With a new version of the song featuring one of the biggest pop stars on the planet, we could argue that “Essence” is just getting started. Not only has Justin Bieber proven his ability to make a remix go POP in the past, he actually adds a verse worth listening to. In other words, Justin Bieber is bringing more than star power to the table — and his pidgin isn’t half-bad.

Lizzo comes out swinging on her new single, “Rumors,” which features Cardi B. The song is one big clap back against all of the people talking shit about her weight, who she’s sleeping with, her outfits, and every other new issue people find with Lizzo each week.

“Rumors” is R&B yet pop yet hip-hop yet rock — basically, it’s peak Lizzo. If you liked the up-tempos on Cuz I Love You, you’re definitely gonna like this one. Click play.

Canadian singer Tamia has had an interesting career. She has an amazing voice, conventional good looks, and a catalog full of solid songs. However, she was never the major star that one would’ve expected her to be, which demonstrates once again that the music industry — and quite frankly, life itself — is a bit of a game of luck. Despite all the great things she had going for her, one could argue that she was generally overlooked, and as a result, a lot of good music has been overlooked.

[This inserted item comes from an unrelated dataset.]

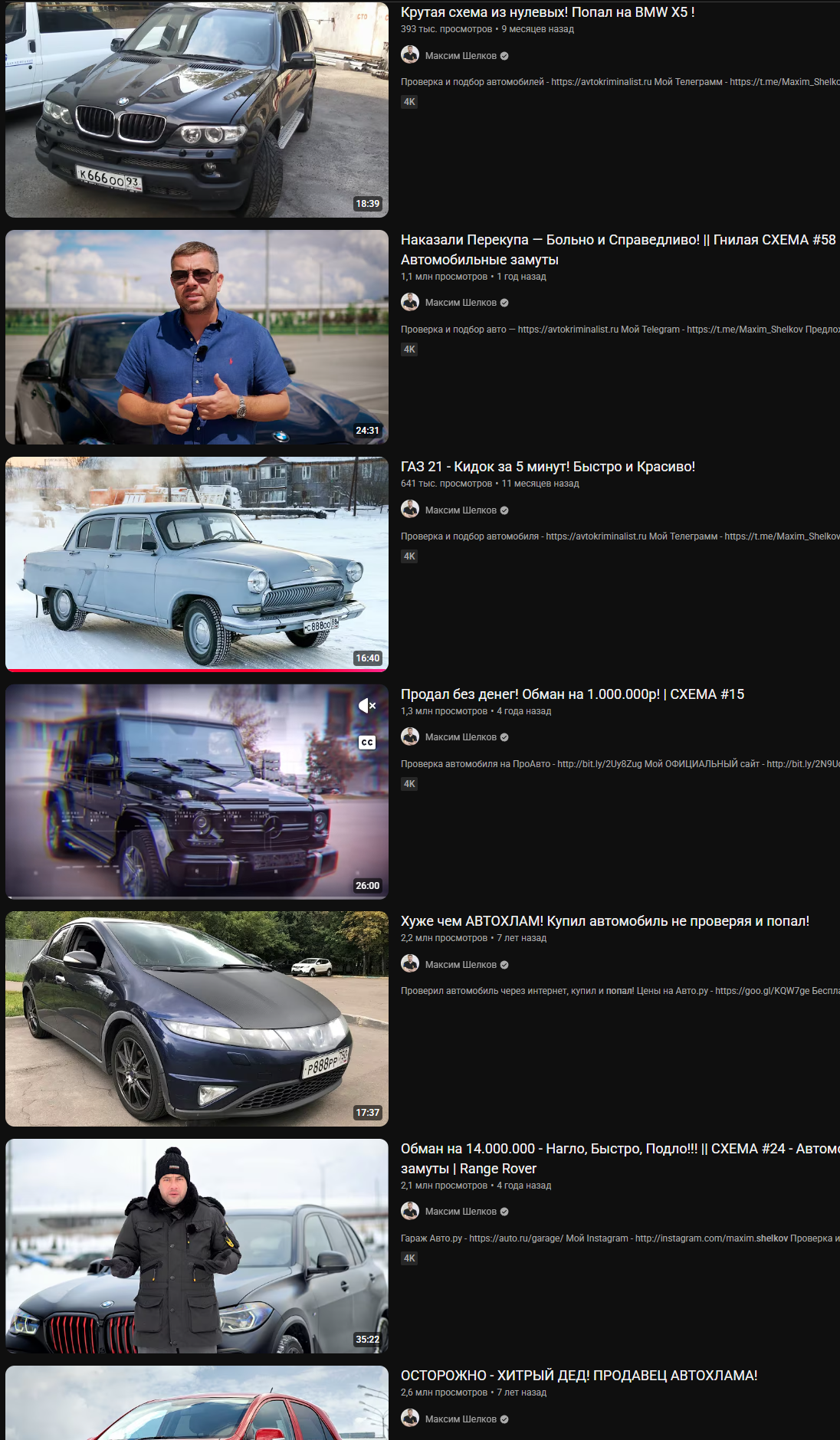Open Максим Шелков channel name under Перекупа video
840x1440 pixels.
pos(461,303)
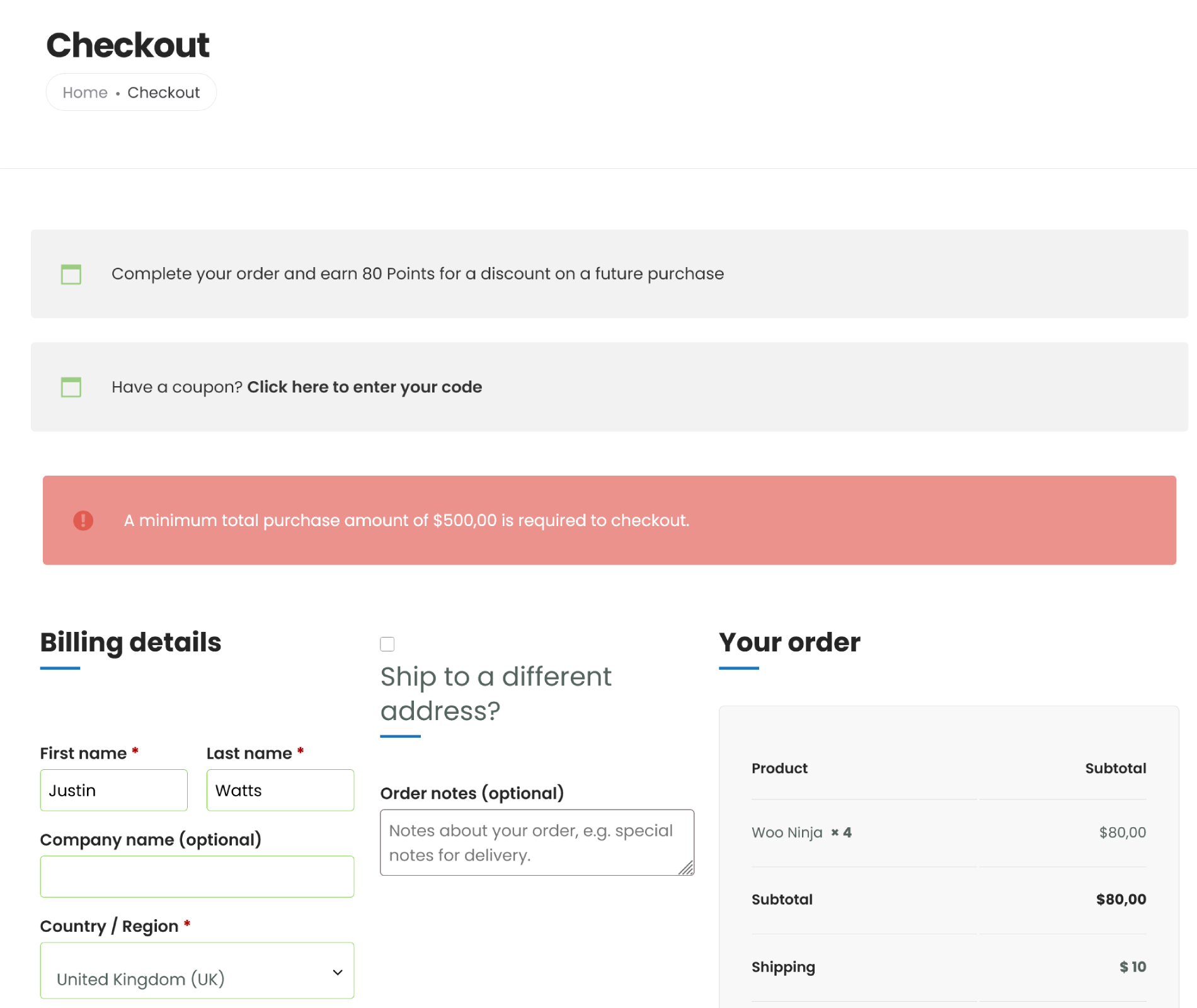
Task: Focus the First name input field
Action: (x=113, y=790)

If you ask anyone to hum the first song that comes to mind when they think of Tamia, it will probably be “So Into You,” and for good reason — it is undoubtedly her signature hit. However, anyone who is even remotely familiar with Tamia’s catalog would probably highlight her lead single from her third album, More, as one of her shining moments.

Released in September of 2003, “Officially Missing You” is a guitar-driven ballad sung from the perspective of a forlorn ex-lover who wants that old thang back. The song was written and produced by Marcus Vest — better known as 7 Aurelius — who made a name for himself after producing multiple hits in the heydays of Murder Inc., including “Always on Time,” “Foolish” and the remixes to “I’m Real” and “Ain’t It Funny.”

Because life isn’t fair, “Officially Missing You” only managed to peak at No. 83 on the Billboard Hot 100, but that says absolutely nothing about the song’s quality. If this is your introduction to this song, thank me later.

The Weeknd is back with new music but the Canadian is sticking with the old formula, and we can’t blame him.

With the final single from his last album, After Hours, still in the top 20 on the Billboard Hot 100, The Weeknd’s new era is coming so soon that it feels very much like an addendum to the last one. And with the ’80s pop style of “Take My Breath,” it sounds like the singer is sticking with the sound that gave him record-breaking success.

The “Take My Breath” video takes place at party that gives the kind of sexy, druggy, rock-n-roll-y energy we’ve come to expect from Abel. It, of course, ends with a dominatrix type trying to, err, take the singer’s breath.

Would it be a Weeknd video if death wasn’t a theme? Click play.